Travail à réaliser
Pouvez-vous réécrire en une liste plus courte le paragraphe de l'extrait sur les Troubles qui commence par « Résultat : 10 grévistes », en conservant ses faits principaux ?

Texte extrait
-------------------------

Résultat : 10 grévistes meurent de faim (au bout de 40 à 65 jours de grève). Résultat (bis) : un attentat (raté) contre l’intraitable Premier Ministre, en 1984, à Brighton, et d’autres attentats sur le sol anglais (Warrington, Londres, Manchester). Plusieurs morts à chaque fois, dont des enfants à Warrington (ce qu’évoque la chanson « Zombie » des Cranberries, cette fois…)

C’est ce qu’on appelle, par un doux euphémisme, « Les Troubles »… qui feront tout de même 3526 morts  au total ! Les villes de Belfast et de Londonderry seront les plus meurtries par la guerre.

Finalement, ce sera l’accord du « Vendredi Saint », le « Good Friday Agreement » (sous Tony Blair, plus impartial que ses prédécesseurs, et de meilleure volonté) signé par l’Angleterre, l’Irlande du Nord et la République d’Irlande, qui mettra de mettre un terme à 3 décennies meurtrières en imposant (entre autres) :

  • un cessez-le-feu
  • le désarmement des groupes paramilitaires
  • le retrait des troupes britanniques du sol irlandais
  • la libération de prisonniers politiques
  • la décentralisation d’une partie du pouvoir en Irlande du Nord (pouvoir partagé entre catholiques et protestants)
  • la réouverture de la frontière et la libre circulation sur l’île…

En échange, les nationalistes d’Irlande du Nord doivent renoncer à une unification avec l’Irlande du Sud dans l’immédiat.

-------------------------

Matériel fourni
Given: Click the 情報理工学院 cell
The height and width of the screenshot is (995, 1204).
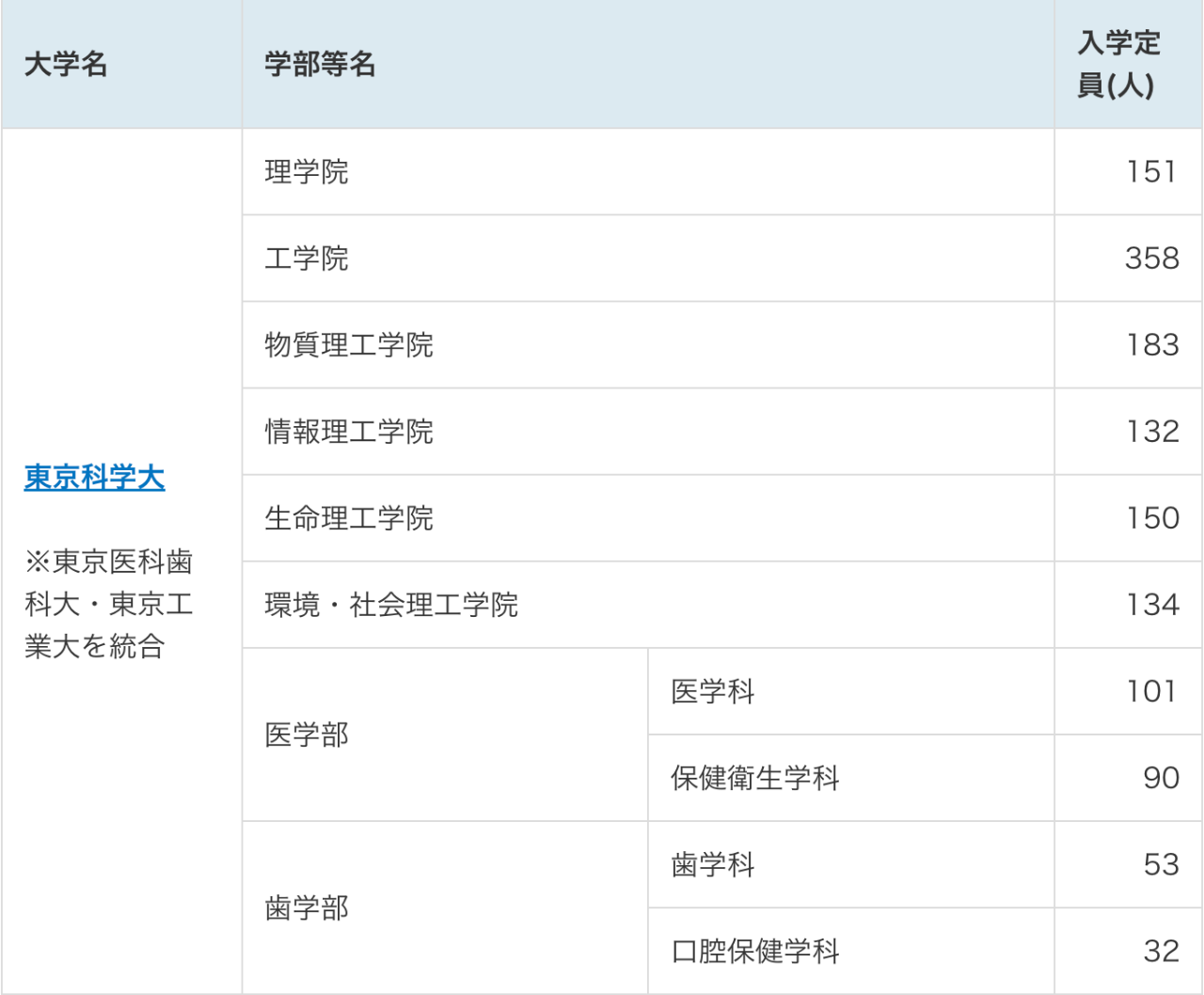Looking at the screenshot, I should (349, 432).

-------------------------

Résultat obtenu
- Dix grévistes de la faim meurent, après 40 à 65 jours de grève.
- En 1984, à Brighton, un attentat contre le Premier ministre échoue.
- D'autres attentats frappent le sol anglais (Warrington, Londres, Manchester) et font chaque fois plusieurs morts, dont des enfants à Warrington. La chanson « Zombie » des Cranberries évoque ces victimes.